This post is concerned with the celebrity bubble within our bubbles: How your daily me shapes your daily you shapes your friends’ daily me. How you compete to see and be seen online, even among a, on average, on Facebook at least, small circle of 130 people.

If everybody wants to be famous, I have good news for everybody: Everybody wants you to be famous, too. Everybody involved in a noteworthy Facebook lawsuit, at least.

If you haven’t heard much about the suit yet, you likely will. Don’t let Mark Zuckerberg suing Mark Zuckerberg distract you. This case, in U.S. District Court in San Jose, Calif., Fraley v. Facebook, Inc., deals with the essence of Facebook: You “liking” stuff and Facebook selling advertising based on those “likes.”

PaidContent, among other commentators, says the legal challenge, which last week survived a motion to dismiss, threatens the social network’s Sponsored Story strategy. Introduced in January, Sponsored Stories are paid ads featuring your name, likes, and, well, likeness. For example, if John Doe “likes” a Facebook Page called “Widgets,” one of his friends could see an ad featuring John’s profile picture and the copy “John Doe likes Widgets.” For now, the ads are relegated to the right rail, but, just announced, they are coming to the Newsfeed early next year.

Angel Fraley, a 40-year-old Seattle woman, is suing Facebook on behalf of all California users registered before January 25, 2011, the day Sponsored Stories started. Seeking to stop the ads and recover damages, Fraley, who registered for Facebook under the name Angela Frolicker, alleges that by profiting off the unauthorized use of users’ testimonials, Sponsored Stories violate user publicity rights and unfair competition laws in California, where Facebook is based.

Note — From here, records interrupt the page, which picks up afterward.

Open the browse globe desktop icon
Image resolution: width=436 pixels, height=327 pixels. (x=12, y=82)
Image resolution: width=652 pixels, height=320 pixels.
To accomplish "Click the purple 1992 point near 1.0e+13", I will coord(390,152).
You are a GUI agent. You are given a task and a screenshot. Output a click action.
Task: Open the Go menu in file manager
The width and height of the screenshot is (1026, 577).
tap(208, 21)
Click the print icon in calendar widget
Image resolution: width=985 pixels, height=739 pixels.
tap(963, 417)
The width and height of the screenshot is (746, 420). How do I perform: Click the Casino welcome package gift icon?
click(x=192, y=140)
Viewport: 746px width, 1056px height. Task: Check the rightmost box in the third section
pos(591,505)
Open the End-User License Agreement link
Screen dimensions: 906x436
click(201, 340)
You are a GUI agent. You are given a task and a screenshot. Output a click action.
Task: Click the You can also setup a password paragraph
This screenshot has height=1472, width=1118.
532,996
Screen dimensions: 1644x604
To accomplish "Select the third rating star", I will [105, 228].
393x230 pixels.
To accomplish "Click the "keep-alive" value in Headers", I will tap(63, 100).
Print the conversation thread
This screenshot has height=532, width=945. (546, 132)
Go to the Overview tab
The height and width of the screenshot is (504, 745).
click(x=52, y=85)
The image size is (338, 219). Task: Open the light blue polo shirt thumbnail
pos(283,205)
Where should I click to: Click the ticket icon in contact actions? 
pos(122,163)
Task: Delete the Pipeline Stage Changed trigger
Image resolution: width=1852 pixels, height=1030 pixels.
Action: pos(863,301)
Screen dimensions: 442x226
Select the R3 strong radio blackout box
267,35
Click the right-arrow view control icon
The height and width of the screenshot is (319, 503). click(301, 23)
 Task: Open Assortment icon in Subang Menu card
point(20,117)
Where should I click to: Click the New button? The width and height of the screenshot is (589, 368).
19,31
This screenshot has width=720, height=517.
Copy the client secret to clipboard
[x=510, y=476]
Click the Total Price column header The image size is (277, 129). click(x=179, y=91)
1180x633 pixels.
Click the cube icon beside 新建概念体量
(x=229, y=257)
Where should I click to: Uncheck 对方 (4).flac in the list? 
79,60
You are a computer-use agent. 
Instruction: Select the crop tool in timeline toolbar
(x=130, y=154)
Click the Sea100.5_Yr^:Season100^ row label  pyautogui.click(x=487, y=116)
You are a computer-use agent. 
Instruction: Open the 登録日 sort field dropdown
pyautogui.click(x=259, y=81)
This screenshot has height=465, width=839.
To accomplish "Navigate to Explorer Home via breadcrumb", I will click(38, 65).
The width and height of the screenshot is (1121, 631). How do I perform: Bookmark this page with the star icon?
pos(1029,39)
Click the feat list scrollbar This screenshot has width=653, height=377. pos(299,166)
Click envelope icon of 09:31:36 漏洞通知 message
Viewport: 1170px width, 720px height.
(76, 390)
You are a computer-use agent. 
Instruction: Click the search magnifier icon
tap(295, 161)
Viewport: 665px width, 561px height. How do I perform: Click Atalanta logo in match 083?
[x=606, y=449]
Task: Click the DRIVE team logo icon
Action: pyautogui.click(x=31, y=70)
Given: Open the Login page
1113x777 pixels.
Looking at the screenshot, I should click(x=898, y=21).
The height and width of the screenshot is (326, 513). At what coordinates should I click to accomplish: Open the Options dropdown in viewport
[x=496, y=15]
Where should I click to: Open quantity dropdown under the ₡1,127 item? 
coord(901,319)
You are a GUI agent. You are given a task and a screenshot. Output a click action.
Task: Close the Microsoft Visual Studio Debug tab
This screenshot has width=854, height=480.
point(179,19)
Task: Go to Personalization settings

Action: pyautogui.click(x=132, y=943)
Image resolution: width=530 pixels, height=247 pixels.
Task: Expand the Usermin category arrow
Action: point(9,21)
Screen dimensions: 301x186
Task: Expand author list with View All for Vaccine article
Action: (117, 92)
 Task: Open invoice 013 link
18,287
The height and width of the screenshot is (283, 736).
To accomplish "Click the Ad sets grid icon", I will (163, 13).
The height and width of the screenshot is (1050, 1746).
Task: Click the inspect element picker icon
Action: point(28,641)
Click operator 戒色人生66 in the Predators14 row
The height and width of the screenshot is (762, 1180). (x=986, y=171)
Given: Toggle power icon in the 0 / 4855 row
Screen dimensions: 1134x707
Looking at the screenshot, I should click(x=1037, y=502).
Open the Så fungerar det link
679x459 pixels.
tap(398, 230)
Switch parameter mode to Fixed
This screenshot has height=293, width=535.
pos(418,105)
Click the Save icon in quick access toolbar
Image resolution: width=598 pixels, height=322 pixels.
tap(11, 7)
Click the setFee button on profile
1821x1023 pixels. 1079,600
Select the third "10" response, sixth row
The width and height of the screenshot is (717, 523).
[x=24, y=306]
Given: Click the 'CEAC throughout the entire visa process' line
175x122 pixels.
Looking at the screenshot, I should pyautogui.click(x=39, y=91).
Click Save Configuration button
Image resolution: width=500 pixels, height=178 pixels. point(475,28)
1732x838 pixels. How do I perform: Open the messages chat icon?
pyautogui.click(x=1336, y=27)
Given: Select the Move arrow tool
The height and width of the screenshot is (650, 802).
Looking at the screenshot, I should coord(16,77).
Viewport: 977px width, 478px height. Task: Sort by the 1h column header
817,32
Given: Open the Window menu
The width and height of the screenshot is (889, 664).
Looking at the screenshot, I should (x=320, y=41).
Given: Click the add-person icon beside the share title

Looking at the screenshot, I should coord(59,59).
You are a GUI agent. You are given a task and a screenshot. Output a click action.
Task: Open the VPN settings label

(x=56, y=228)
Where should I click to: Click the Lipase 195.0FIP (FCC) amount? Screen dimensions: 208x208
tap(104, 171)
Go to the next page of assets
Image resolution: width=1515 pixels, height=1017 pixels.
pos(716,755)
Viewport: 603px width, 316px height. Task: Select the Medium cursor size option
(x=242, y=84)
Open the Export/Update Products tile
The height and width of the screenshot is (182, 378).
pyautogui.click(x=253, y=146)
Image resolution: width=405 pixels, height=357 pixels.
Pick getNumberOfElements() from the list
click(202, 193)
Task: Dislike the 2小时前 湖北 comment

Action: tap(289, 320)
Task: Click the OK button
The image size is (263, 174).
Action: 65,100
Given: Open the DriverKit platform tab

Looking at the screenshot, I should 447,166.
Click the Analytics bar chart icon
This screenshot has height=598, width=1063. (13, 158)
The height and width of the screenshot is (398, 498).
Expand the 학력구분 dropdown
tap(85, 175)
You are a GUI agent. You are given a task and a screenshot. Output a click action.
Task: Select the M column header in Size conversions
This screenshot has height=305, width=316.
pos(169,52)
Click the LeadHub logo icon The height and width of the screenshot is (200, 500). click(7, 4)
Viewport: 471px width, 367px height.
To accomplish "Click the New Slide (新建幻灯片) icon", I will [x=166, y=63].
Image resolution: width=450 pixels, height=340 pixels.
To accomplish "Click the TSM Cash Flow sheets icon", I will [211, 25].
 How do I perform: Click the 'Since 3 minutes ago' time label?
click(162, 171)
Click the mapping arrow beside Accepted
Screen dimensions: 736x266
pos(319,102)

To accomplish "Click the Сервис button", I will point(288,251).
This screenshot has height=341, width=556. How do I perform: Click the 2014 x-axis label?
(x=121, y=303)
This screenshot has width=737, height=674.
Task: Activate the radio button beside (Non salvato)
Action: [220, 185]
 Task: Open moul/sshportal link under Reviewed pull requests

Which brings us to everybody wanting you to be famous.

The plaintiffs want you to be famous because they need to establish standing, which, among other things, requires that they demonstrate they were harmed — something that’s derailed similar lawsuits. To do this, referencing statements by Nielsen and Facebook itself, they first assert that Facebook gains from using users’ likeness because ads containing friends’ endorsements are considered more effective and therefore more valuable than traditional ads.

They then state, according to the judge’s ruling on the motion to dismiss, that the use causes economic harm “in the same way that celebrities suffer economic harm when their likeness is misappropriated for another’s commercial gain …”

The ruling continues (emphasis mine):

“Plaintiffs allege that they have been injured by Facebook’s failure to compensate them for the use of their personal endorsements because “[i]n essence, Plaintiffs are celebrities—to their friends.”

The people behind an already disruptive lawsuit against one of the richest and most powerful companies in the world say you’re famous. Go adopt yourself a chihuahua.

Facebook wants you to be famous because it would help make your actions newsworthy, and therefore exempt from misappropriation claims. Facebook offers, again, according to the ruling (again, emphasis mine), that “Plaintiffs are ‘public figures’ to their friends.”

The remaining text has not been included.